Bloc de texte:
• • • •
Elle a été ensuite la première
femme nommée à la Cour d'appel
de cette province, avant
le couronnement: sa nomination
à la Cour suprême du Canada.
Cette femme férocement
indépendante a eu une carrière
internationale tout aussi
spectaculaire, entre autres,
à la tête du Tribunal
pénal international
et du Haut-Commissariat
aux droits de l'Homme de l'ONU.
Aujourd'hui, Louise Arbour
est juriste en résidence
et met sa vaste expérience
au service des siens.
LOUISE ARBOUR
C'est à moi
de me définir comme féministe,
et j'accepte pas que d'autres
prétendent que j'ai droit
ou non à ce titre-là.
DANIEL LESSARD
Mme Arbour, bonjour.
LOUISE ARBOUR
Bonjour.
DANIEL LESSARD
Merci de nous accueillir
chez vous. Les gens qui
vous connaissent bien, enfin,
qui "prétendent" bien vous
connaître, disent de vous que
vous êtes une femme combative,
déterminée, travailleuse
acharnée et pas prétentieuse
pour deux sous. Est-ce
que ça vous décrit bien?
LOUISE ARBOUR
Sur la dernière partie, oui.
Sur les autres... On est pas
toujours un très bon juge
de ses propres qualités.
Mais, oui. Pas prétentieuse
du tout, ça, ça me définit bien.
Le reste... Combative? Oui.
DANIEL LESSARD
On dit de vous aussi que
dans votre carrière, surtout
au début, Cour supérieure
d'Ontario, Cour d'appel,
pour vous, les principes
juridiques, c'était sacré.
Ça passait toujours
avant l'émotion.
LOUISE ARBOUR
Ah oui, ça, c'est sûr.
C'est sûr parce que, ce que j'ai
toujours aimé dans le droit,
pourquoi en fait, ça m'a bien
servie, comme carrière, c'est
que ça a une bonne combinaison
de rigueur intellectuelle
et de fibre morale.
Et donc, moi, je trouve que
c'est un très bon encadrement
pour toutes sortes de décisions
sur des choses difficiles ou
controversées. Beaucoup plus que
les cris de coeur, les grands
sentiments. Et ceux-là, il faut,
pour moi, en tout cas,
je les ai toujours encadrés
par des principes juridiques.
• • • •
Données sources:

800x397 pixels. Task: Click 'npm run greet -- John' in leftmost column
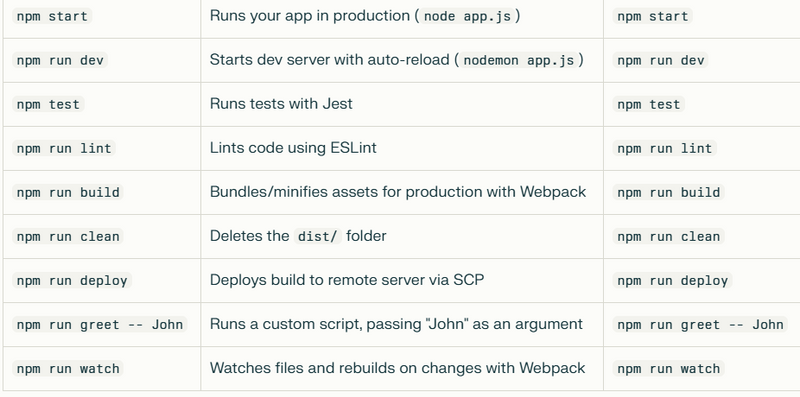[x=99, y=325]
• • • •
Dans le bloc de texte, relevez toutes les qualités que, selon Daniel Lessard, les gens qui connaissent Louise Arbour lui attribuent.

- combative
- déterminée
- travailleuse acharnée
- pas prétentieuse pour deux sous